## Task requirements
Please count the lines in the listing below where the word "text" appears. Give the number only.

## Given information
++++++

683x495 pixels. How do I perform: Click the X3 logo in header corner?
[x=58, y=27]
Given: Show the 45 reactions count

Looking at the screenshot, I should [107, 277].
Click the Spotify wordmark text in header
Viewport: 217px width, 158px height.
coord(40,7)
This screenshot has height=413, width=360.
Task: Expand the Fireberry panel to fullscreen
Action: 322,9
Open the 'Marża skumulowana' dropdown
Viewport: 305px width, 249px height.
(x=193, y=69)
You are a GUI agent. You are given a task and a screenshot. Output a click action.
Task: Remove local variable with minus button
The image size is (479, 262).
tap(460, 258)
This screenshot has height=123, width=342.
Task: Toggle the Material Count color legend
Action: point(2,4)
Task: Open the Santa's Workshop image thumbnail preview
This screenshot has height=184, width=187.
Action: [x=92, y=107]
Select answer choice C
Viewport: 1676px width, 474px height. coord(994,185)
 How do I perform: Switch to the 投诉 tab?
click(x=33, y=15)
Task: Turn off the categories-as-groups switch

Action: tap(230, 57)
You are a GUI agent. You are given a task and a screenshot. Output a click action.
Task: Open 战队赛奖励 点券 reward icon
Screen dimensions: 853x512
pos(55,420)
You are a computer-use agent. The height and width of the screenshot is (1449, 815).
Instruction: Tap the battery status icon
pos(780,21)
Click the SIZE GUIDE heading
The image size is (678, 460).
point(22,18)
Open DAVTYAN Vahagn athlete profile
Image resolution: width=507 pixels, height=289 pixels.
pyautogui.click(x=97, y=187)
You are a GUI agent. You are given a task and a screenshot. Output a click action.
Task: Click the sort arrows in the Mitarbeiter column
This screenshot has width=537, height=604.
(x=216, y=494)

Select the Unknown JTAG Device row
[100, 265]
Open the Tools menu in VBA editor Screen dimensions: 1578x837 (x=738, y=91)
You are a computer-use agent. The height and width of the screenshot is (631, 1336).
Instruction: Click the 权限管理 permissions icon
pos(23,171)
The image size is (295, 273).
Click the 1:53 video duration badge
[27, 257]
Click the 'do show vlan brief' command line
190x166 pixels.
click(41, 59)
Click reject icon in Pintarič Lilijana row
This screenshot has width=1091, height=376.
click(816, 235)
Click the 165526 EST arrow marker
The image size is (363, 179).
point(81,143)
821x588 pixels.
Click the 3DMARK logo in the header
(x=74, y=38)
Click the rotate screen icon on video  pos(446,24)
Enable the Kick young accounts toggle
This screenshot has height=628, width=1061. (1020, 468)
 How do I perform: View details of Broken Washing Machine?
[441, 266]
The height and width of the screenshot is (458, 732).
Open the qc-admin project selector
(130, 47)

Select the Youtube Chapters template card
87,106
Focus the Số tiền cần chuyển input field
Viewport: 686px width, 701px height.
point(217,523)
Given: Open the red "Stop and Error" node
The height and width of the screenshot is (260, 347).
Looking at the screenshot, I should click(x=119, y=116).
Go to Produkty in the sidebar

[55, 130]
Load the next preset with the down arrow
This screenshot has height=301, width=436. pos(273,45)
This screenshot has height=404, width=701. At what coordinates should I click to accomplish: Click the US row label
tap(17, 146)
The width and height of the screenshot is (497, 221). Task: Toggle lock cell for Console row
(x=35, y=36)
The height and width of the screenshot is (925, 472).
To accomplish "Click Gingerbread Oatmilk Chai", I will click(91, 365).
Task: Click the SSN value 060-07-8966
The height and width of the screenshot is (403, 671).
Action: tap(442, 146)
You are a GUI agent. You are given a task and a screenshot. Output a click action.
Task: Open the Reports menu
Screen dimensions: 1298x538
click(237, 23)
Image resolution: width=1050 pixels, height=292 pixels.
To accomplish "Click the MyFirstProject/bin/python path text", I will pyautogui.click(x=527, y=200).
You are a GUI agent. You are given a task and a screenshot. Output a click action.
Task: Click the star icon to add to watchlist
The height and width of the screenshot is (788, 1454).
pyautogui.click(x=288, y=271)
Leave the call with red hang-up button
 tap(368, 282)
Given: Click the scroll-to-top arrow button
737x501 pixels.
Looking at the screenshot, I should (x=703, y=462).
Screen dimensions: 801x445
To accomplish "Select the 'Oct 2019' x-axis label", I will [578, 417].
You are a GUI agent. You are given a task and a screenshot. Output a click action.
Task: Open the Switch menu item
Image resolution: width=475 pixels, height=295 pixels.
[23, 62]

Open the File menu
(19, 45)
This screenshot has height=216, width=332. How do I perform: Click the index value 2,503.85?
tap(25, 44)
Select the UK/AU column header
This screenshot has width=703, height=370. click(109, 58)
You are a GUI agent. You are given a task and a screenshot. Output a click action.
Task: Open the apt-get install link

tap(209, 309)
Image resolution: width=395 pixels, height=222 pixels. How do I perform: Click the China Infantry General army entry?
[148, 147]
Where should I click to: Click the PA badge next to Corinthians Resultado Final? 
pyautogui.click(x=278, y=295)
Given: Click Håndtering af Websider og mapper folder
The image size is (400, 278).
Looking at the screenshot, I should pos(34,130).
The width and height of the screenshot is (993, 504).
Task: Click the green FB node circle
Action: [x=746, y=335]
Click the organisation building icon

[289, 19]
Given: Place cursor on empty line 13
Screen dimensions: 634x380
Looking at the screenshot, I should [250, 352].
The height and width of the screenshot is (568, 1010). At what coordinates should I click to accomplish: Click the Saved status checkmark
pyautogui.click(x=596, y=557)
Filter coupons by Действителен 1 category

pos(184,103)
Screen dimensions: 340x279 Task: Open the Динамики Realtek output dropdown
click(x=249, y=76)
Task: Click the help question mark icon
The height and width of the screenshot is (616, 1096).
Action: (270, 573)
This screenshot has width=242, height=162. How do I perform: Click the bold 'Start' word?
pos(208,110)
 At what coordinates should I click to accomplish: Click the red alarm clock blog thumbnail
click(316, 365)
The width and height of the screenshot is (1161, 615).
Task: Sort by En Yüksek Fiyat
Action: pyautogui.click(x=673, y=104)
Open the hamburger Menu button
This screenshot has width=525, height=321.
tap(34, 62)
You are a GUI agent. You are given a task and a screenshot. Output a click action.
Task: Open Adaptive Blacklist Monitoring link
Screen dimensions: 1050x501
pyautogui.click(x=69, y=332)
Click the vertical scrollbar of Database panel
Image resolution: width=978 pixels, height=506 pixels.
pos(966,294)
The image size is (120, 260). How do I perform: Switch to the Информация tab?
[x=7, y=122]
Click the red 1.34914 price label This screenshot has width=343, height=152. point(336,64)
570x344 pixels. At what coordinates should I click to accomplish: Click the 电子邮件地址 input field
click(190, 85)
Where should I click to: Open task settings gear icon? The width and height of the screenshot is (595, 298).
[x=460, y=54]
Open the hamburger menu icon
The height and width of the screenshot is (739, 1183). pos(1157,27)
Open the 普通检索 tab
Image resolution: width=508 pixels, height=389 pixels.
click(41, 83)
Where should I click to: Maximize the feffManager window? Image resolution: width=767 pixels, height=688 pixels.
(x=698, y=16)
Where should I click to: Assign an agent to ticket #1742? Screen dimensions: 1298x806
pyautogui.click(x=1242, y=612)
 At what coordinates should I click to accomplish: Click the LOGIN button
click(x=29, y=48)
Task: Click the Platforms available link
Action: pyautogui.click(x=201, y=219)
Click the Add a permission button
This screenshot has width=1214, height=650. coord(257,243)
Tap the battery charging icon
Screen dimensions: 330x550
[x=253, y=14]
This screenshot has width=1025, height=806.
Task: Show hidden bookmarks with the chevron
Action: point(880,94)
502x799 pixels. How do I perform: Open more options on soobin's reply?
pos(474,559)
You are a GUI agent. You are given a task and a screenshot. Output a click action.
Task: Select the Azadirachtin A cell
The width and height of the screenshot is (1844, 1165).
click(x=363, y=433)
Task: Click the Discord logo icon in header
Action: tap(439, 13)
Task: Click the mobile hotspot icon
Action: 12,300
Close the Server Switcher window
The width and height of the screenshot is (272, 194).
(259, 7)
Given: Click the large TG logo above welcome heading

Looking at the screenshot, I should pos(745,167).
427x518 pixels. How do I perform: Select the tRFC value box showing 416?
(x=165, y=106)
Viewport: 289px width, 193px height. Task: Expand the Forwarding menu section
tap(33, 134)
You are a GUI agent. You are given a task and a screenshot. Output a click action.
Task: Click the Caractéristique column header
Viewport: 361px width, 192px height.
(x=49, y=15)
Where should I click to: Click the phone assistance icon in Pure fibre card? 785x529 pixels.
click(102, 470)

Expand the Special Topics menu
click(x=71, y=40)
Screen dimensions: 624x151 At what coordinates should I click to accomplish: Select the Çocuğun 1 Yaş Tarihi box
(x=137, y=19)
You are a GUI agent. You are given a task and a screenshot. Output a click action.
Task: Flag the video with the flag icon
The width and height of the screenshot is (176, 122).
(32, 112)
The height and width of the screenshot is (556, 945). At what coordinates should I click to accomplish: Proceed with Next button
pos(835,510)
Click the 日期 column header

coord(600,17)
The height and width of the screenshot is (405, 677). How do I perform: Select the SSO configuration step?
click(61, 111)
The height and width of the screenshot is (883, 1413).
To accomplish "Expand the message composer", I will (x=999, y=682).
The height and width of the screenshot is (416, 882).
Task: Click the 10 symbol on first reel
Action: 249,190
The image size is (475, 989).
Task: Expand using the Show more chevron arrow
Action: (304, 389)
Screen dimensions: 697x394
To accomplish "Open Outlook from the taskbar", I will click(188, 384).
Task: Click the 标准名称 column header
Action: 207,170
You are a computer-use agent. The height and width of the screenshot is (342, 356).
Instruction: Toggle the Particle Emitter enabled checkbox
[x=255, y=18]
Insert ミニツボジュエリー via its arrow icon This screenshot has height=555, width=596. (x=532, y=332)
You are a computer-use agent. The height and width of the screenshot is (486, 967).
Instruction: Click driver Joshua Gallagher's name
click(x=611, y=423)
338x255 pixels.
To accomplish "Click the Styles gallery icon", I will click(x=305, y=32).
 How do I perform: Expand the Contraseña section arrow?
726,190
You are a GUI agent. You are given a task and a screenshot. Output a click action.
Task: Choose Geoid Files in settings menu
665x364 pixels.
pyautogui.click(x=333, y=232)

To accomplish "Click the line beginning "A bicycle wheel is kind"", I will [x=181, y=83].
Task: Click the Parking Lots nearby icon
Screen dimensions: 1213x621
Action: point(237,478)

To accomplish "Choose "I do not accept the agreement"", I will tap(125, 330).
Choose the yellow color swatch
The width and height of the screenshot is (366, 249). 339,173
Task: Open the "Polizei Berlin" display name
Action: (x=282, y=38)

++++++

## Response area
2